This Court has held that subsequent action by a duly authorized agency, a parole board, which may affect a sentence’s duration, is sufficient to destroy a plea bargain where that action could disappoint a defendant’s reasonable expectations. Lohnes, 344 N.W.2d at 689. While the subsequent State action contemplated here, the Department’s denial of a limited license, is not an integral part of the sentence as was the case in Lohnes, this only aggravates the unfairness. Here, appellant received, on the surface, what he asked for, but was later ambushed by the Department. In Lohnes, at least the defendant was forewarned. In Santobello, the United States Supreme Court remanded the case to the state court, as the state court was better situated to decide the appropriate remedy, either:

a) Specific performance of the plea agreement, or
b) allowing the defendant to withdraw his plea.

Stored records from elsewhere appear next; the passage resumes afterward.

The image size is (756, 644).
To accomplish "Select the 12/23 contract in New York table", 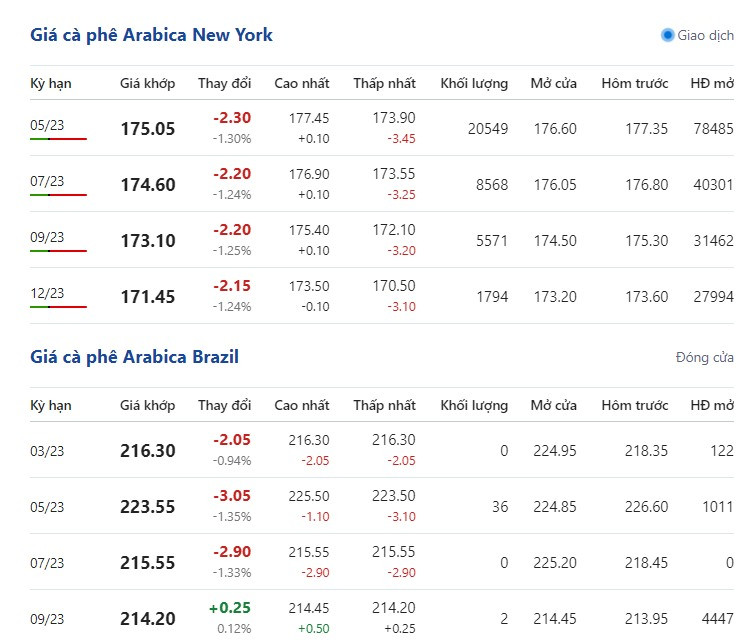I will pyautogui.click(x=47, y=293).
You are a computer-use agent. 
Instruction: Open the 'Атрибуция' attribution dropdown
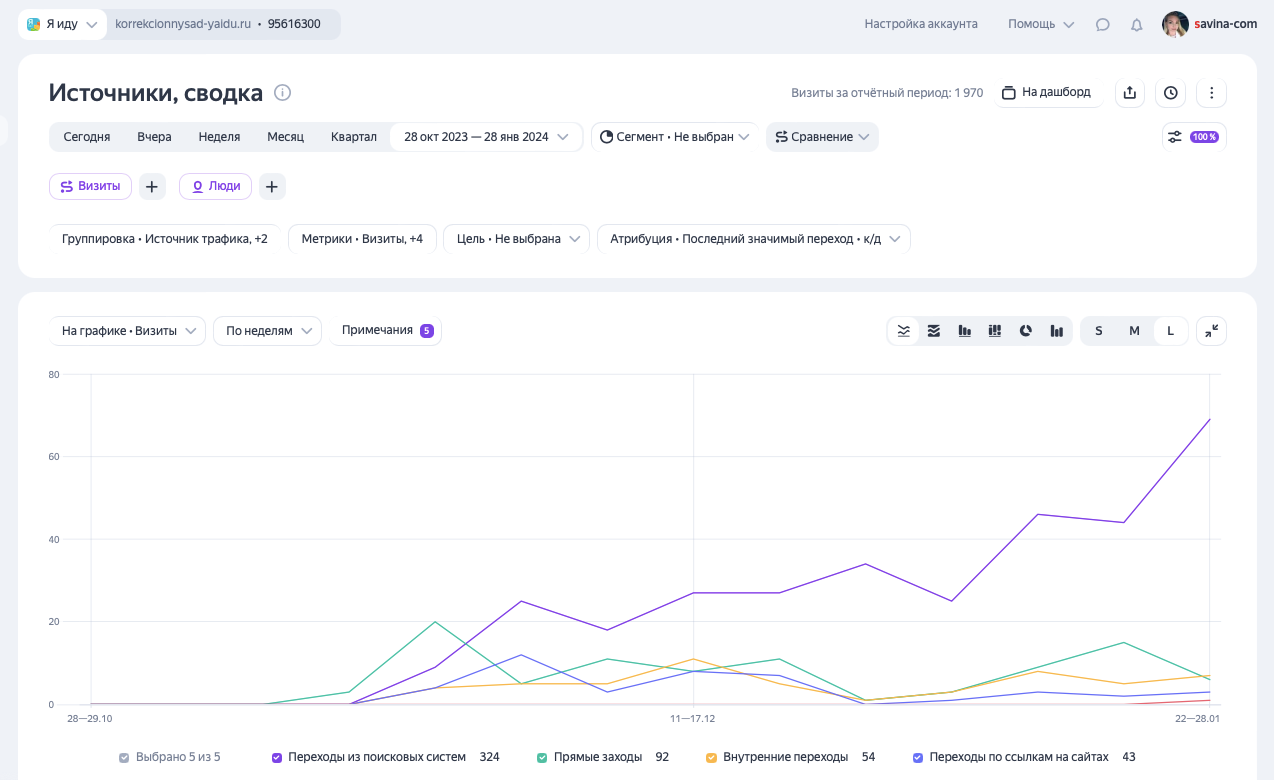(x=753, y=239)
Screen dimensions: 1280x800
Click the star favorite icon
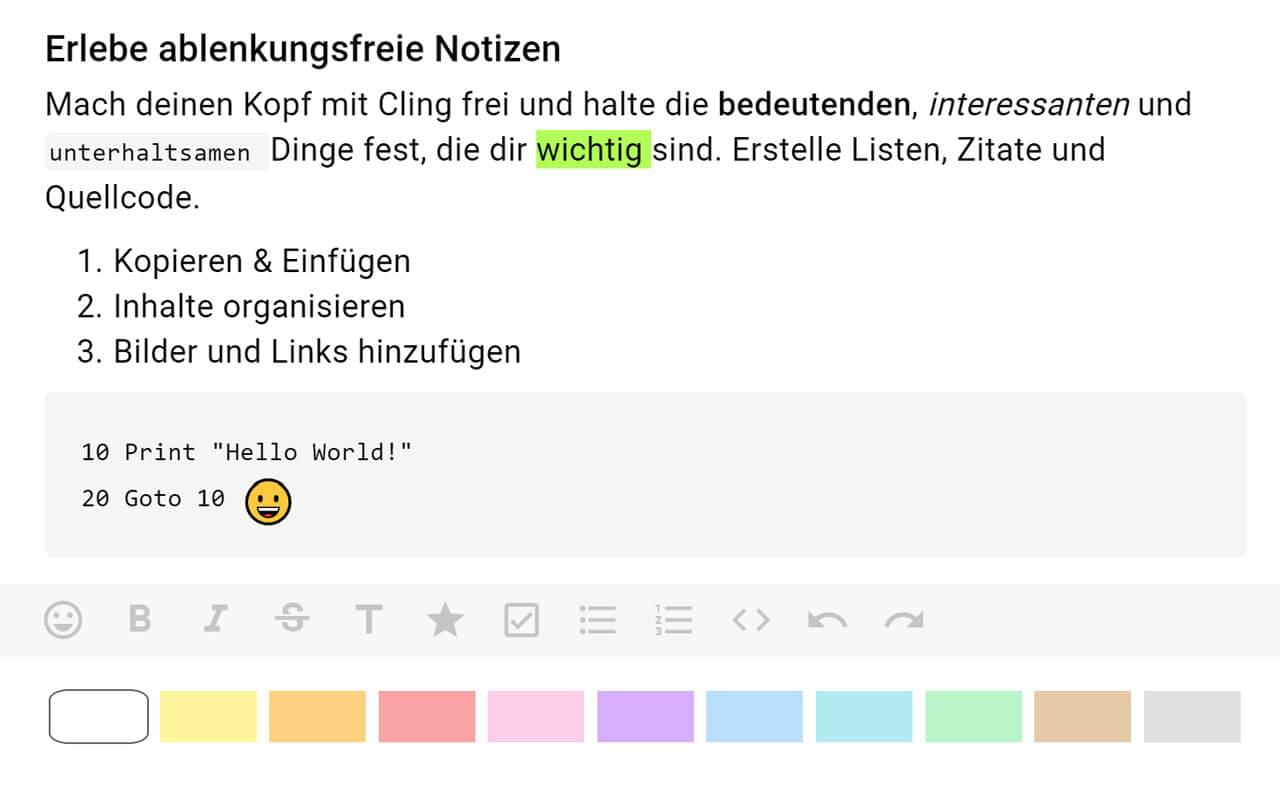pyautogui.click(x=445, y=620)
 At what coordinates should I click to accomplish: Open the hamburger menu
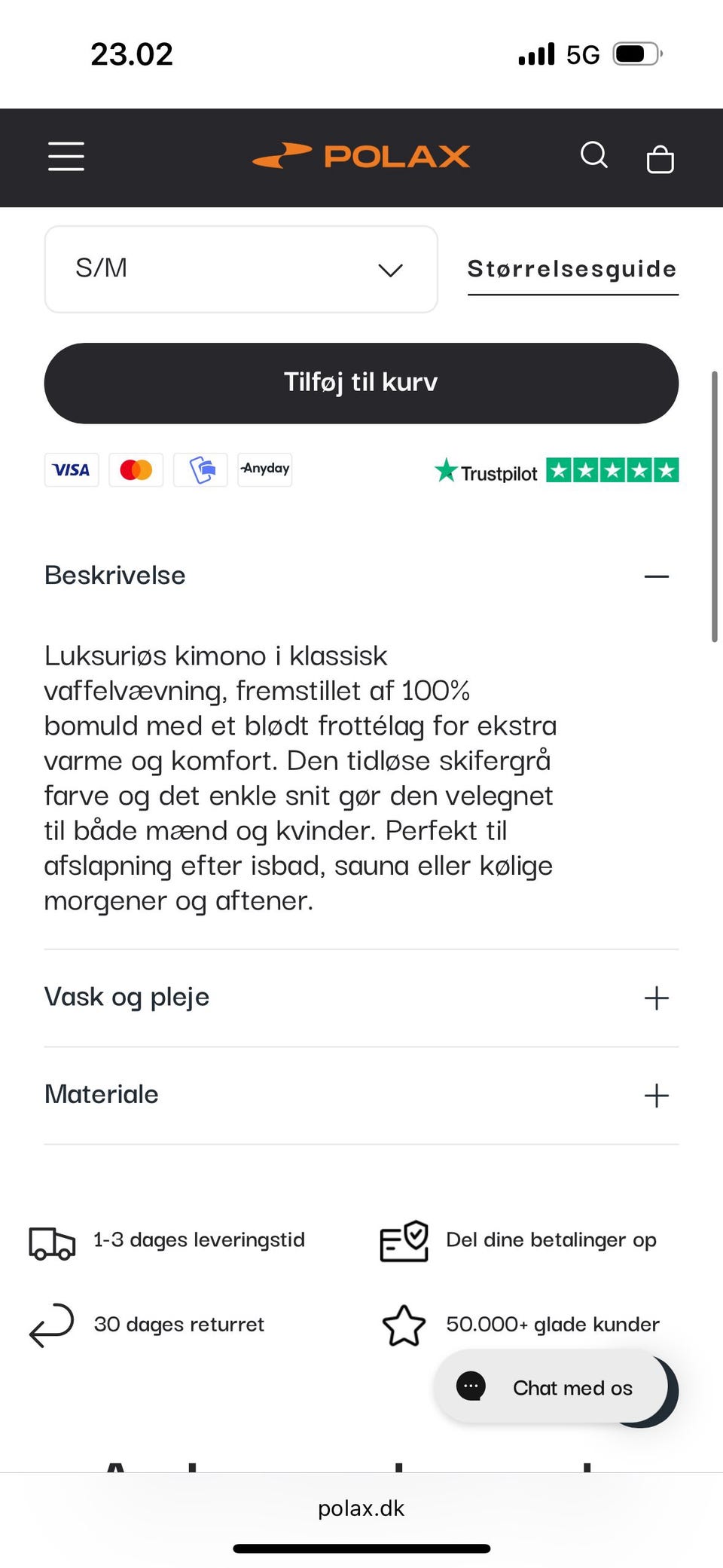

Santobello, 404 U.S. at 262-63, 92 S.Ct. at 499, 30 L.Ed.2d at 433. See also ABA Standards for Criminal Justice 14-2.1(b) (2d ed. 1980), and 2 Wharton’s Criminal Procedure § 340 (C.E. Torcía 12th ed. 19J5), for withdrawal of plea where there has been a manifest injustice. Here, the plea bargain was itself so lacking in legal foundation that it cannot be enforced. It poisons the system of justice. However, neither can the conviction, the sentence, and the second Departmental license revocation stand, all of which stemmed from that tainted plea bargain. Nonetheless, this neither affects the initial revocation by the Department nor the later denial of the limited license because this Court has historically recognized the separation of administrative agencies and courts power on revocation of license. See Malone, 387 N.W.2d 547; Mehrer, 273 N.W.2d 194.

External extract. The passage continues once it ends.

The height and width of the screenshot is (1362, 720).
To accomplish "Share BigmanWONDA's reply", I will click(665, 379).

Long ago, this Court held in an illegal contract case that “ ‘the doctrine of ultra vires does not absolve municipal corpora*391tions from the principles of common honesty.’ ” Slagle v. Elk Point Independent Consol. Sch. Dist., 40 S.D. 73, 78, 166 N.W. 234, 235 (1918) (citation omitted). The same should apply here. The State cannot secure a guilty plea by totally misleading a defendant.